The improved correlation in this study could be due to the large-diameter spherical tip used. Jenkins et al. demonstrated that indentation results are significantly affected by the porosity of the bone. If an indentation occurs into a pore the results from that indentation are unlikely to be interpretable62. In a study by Oyen et al.32 the issue of indenter tip size and its relation to the pores was discussed. The authors noted that indenting between pores using nanoindentation results in notably different results than indenting at a larger length scale, where the pores are included in the indentation32. To solve this problem in a laboratory setting indentation can be guided under microscopy to avoid pores68. For translating indentation into a clinical setting, though, microscopy prior to indentation would not be feasible but the size of the indenter tip can be increased to make it larger than the pores. The improvement in correlation with millimetre scale mechanical properties, when compared to the previous study25, could be partly due to the larger tip including more of the cortical porosity, being closer in length-scale to the compression testing. It could also be due to improvements in the testing methodology for both the indentation and compression testing when compared to the previous study, though25.
Although there was a significant correlation between indentation values and compression testing values, the actual moduli values from indentation testing were low. This is most likely due to the indenter tip being too large to satisfy the boundary conditions for indentation in the small samples. Finite element analysis was performed to test the importance of the sample width when performing indentation using a 6 mm diameter, spherical indenter tip. The bone was modelled as 6 mm in height, the height of the samples in the study, using ANSYS software (ANSYS, Canonsburg, USA). The modelling was performed using half the indenter tip and half the bone to simplify the analysis (Fig. S3, Supplementary Materials 4). Three sample widths were chosen: 3 mm which was equivalent to the dimensions of the samples, 30 mm and 60 mm. The bone was assigned an elastic modulus of 6 GPa to be in the range of values measured by indentation in this study. 10 N of load was applied in the simulation and displacement was calculated. When the sample width was 3 mm, displacement was 9.5 μm. When the sample width was 30 mm and 60 mm the displacement was 7.7 μm.
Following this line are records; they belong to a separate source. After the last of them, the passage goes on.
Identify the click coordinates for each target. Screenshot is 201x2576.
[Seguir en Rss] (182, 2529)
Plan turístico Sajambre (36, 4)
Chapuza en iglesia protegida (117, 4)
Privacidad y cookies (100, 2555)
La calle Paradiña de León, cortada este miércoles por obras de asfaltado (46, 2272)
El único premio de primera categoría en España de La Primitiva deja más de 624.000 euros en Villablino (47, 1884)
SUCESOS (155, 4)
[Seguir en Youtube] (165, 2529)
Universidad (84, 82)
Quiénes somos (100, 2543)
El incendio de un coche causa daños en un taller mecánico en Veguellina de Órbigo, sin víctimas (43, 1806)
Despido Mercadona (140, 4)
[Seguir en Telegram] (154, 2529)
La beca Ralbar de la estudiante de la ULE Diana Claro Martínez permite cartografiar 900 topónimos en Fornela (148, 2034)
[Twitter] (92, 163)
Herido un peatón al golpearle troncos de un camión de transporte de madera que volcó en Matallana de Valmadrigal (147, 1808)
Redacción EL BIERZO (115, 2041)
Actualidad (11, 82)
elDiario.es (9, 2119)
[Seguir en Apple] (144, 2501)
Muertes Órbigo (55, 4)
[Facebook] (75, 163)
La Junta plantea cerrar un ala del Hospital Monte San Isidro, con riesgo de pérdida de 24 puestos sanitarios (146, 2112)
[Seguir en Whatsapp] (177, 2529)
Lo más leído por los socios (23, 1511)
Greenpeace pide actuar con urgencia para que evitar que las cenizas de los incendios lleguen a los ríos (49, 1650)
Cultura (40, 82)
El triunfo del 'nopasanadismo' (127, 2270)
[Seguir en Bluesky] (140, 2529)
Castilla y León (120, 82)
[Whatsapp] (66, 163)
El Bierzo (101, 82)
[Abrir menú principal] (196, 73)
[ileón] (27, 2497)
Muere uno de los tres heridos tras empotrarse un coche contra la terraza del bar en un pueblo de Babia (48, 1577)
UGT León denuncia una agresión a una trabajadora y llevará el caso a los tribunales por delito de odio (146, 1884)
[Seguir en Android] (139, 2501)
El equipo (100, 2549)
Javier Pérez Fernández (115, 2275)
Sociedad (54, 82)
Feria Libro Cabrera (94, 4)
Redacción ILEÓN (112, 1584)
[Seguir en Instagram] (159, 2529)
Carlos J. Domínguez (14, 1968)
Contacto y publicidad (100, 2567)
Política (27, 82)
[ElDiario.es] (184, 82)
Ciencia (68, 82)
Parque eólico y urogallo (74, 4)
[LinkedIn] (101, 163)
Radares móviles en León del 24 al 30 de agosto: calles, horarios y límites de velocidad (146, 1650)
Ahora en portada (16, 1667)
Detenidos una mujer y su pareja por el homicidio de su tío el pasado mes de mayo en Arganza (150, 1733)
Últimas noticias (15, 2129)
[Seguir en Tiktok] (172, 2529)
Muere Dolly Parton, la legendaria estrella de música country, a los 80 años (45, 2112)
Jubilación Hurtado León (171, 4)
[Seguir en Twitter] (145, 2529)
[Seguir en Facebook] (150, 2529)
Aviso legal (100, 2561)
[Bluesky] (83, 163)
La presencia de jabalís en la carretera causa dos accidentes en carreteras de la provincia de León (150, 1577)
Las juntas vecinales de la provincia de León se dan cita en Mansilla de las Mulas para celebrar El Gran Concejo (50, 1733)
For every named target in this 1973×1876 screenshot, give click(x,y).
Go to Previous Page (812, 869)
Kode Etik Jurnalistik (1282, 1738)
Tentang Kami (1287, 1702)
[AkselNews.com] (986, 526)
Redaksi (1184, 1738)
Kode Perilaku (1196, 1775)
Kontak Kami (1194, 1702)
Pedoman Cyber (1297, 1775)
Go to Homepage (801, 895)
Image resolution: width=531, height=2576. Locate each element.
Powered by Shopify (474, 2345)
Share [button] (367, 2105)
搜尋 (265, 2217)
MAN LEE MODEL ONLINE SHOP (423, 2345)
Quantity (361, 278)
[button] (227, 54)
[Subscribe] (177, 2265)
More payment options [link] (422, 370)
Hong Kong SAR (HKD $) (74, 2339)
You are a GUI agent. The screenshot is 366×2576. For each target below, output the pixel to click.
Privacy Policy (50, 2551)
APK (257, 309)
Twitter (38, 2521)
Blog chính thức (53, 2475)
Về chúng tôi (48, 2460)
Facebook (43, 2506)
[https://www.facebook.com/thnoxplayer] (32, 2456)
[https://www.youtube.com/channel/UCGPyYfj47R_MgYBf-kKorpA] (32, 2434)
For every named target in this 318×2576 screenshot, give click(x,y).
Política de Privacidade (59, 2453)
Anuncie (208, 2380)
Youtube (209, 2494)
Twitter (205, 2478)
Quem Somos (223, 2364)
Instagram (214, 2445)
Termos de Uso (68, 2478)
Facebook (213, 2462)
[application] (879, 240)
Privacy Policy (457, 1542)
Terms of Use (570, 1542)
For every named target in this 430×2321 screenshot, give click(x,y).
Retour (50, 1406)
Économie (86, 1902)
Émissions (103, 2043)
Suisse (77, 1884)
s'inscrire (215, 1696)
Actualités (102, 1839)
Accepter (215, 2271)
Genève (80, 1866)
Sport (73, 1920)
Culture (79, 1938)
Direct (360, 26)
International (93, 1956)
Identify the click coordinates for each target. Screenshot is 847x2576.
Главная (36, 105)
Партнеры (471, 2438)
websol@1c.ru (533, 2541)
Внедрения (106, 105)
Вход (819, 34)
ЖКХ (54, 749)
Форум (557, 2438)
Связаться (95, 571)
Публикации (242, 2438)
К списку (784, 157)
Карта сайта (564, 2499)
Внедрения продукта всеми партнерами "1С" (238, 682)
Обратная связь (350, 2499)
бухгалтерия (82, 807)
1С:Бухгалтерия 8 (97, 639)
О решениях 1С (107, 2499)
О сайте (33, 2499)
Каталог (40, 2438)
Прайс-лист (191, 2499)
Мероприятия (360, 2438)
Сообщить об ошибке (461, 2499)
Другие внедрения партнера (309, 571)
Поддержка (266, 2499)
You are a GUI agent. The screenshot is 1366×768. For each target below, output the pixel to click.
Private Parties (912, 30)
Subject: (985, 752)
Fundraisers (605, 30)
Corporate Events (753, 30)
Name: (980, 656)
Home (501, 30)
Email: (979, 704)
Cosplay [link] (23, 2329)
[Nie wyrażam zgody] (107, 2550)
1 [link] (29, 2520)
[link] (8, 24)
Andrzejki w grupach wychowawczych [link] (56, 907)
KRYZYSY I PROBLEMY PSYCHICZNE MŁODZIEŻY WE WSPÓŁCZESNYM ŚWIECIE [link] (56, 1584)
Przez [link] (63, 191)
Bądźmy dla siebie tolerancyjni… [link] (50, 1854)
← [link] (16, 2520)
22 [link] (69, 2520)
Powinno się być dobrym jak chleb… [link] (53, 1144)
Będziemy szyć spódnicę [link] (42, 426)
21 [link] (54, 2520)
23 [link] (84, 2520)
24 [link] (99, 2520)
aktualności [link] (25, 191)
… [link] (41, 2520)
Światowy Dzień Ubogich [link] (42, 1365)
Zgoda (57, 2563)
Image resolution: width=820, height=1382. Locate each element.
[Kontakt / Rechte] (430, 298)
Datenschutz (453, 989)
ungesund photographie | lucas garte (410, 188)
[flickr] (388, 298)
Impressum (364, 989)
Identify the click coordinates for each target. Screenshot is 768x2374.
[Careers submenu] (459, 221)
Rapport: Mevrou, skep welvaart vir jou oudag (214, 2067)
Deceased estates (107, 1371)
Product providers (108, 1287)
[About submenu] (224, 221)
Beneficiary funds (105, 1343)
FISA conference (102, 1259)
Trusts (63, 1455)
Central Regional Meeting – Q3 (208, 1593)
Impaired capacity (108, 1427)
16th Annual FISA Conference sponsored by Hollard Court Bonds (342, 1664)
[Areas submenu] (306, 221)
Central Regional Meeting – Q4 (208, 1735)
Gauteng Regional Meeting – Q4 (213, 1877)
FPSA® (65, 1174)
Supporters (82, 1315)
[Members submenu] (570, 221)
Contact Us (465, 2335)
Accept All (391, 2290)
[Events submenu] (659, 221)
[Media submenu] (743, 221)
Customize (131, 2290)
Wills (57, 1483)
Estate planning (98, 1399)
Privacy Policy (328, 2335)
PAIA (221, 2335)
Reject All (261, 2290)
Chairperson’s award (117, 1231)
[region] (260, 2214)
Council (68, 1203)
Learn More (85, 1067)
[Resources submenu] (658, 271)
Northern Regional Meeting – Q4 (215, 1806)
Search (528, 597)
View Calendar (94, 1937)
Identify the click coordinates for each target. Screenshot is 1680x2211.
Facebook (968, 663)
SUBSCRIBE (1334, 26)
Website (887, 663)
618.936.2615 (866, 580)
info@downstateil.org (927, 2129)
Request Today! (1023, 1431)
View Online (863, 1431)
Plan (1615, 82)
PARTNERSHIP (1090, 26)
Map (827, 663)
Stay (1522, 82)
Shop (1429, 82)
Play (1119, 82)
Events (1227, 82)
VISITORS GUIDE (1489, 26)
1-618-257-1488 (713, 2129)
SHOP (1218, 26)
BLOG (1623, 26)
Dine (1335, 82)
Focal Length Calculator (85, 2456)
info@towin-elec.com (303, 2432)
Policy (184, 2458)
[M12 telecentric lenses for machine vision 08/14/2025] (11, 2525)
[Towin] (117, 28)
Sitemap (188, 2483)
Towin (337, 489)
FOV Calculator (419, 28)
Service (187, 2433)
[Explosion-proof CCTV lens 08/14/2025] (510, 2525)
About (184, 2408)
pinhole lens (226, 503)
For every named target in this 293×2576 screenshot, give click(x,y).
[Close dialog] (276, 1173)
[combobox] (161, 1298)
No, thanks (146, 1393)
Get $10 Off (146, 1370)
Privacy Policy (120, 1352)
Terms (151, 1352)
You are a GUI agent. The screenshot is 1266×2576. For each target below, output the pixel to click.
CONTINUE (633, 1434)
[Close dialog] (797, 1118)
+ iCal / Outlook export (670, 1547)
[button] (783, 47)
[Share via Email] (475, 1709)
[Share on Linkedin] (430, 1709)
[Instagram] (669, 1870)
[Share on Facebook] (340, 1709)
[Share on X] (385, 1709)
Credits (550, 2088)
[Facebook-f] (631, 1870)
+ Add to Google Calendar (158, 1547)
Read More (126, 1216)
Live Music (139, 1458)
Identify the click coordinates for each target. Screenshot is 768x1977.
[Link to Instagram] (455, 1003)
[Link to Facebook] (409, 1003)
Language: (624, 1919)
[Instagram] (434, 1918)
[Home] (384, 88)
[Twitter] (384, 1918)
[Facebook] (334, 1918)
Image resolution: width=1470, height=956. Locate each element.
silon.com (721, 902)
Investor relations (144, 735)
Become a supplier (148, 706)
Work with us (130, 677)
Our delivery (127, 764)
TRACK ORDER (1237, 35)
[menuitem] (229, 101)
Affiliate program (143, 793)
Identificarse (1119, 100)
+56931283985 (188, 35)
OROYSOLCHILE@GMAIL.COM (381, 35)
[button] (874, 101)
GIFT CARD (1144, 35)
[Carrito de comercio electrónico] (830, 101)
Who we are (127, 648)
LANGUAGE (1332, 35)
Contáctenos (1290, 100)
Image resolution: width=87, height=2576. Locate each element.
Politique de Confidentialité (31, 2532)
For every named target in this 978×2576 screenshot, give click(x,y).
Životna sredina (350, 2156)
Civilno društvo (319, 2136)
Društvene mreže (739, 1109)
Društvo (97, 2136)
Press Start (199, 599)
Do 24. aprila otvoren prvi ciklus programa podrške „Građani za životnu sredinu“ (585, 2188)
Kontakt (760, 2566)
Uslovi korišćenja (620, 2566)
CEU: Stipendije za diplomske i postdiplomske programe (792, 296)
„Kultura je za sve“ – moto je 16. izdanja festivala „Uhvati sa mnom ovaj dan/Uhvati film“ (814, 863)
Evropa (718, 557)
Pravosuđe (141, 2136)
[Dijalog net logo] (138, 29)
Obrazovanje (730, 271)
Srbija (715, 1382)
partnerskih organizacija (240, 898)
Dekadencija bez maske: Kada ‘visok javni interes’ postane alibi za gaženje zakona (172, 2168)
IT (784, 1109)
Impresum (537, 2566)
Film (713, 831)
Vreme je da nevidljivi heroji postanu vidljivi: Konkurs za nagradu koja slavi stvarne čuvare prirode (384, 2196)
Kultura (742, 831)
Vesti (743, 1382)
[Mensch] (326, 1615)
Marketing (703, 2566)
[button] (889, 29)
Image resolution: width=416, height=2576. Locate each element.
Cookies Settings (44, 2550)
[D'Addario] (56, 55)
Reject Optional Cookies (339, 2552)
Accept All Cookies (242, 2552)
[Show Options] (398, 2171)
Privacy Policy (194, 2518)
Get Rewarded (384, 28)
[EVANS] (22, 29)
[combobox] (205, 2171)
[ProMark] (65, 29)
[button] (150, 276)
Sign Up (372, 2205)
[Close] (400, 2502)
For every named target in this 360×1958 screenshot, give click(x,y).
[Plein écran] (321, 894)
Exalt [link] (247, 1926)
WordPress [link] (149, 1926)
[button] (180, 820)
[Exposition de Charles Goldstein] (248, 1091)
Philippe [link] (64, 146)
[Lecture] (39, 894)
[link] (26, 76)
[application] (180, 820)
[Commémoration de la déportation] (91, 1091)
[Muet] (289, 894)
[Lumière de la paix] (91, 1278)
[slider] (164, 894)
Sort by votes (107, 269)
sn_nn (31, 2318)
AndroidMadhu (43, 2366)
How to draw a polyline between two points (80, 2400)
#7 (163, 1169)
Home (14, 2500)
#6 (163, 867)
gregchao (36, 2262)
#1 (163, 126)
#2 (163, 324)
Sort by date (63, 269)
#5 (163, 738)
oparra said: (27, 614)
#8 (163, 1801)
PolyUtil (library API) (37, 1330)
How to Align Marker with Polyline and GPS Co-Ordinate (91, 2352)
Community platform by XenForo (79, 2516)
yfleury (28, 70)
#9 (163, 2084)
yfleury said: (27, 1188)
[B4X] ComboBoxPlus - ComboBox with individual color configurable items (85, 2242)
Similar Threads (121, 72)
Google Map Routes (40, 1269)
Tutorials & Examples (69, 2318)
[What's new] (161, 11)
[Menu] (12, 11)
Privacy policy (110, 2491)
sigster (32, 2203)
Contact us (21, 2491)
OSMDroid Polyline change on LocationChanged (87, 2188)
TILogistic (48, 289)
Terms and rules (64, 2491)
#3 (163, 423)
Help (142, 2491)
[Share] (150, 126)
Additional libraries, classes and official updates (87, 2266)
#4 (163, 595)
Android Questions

This implies that as the bone sample width is decreased below a critical level the elastic modulus measured by indentation will also decrease. It is, therefore, likely that the lower elastic modulus values recorded in this study are due to the sample widths being small relative to the area of strain underneath the 6 mm indenter tips.
It is noteworthy that when the high porosity sample was excluded from the analysis the trends between indentation and other measurements did not reach statistical significance. We chose to report the results of non-parametric methods of data analysis, which included the higher porosity sample in the analysis, though, because previous studies have reported cortical porosity values of over 40%15,69. Although this sample had a higher porosity than other samples in the study, this may just reflect the age group of the patients in this study. The maximum patient age in this study was 81 years old. A study by Rajapakse et al. included samples from patients up to the age of 93 years old and found that cortical porosity increased with age. The maximum cortical porosity in their study was 50%, as measured by micro-CT69. McCalden et al. also showed that cortical porosity increases with age70. Thus, we did not feel it was right to exclude the sample from the analysis due to it being more porous than the other samples as some older patients having hip surgery may have cortical porosity values in this range.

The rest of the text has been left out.